▸ WHAT YOU HAVE TO DO
Filter the entries for the word "will". Copy each line that has it.

▸ MATERIAL TO PROCESS

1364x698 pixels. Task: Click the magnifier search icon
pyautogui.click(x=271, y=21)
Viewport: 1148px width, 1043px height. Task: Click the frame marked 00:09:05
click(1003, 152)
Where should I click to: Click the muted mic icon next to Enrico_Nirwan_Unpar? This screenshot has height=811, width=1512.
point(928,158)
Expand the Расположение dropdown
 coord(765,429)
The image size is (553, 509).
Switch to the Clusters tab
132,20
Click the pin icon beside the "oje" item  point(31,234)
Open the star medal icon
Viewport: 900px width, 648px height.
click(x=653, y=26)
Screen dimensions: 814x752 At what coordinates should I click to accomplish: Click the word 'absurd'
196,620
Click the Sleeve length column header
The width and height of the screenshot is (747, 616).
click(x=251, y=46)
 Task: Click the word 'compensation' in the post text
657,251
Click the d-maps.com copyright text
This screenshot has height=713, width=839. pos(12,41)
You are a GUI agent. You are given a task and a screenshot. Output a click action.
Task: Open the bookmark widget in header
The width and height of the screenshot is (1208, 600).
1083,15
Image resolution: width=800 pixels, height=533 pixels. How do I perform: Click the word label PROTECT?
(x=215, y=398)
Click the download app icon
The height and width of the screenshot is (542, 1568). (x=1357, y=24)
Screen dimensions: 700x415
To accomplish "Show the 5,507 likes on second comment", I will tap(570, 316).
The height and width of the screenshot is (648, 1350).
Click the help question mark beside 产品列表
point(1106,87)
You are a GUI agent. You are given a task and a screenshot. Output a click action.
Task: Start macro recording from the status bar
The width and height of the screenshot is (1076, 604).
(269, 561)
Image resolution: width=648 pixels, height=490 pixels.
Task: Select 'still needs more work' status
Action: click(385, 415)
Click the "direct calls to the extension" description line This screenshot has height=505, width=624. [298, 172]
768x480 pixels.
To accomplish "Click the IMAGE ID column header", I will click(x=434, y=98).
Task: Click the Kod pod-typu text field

▸ REPLY TO THE EXERCISE
To accomplish "Show the 5,507 likes on second comment", I will tap(570, 316).
To accomplish "Click the IMAGE ID column header", I will click(x=434, y=98).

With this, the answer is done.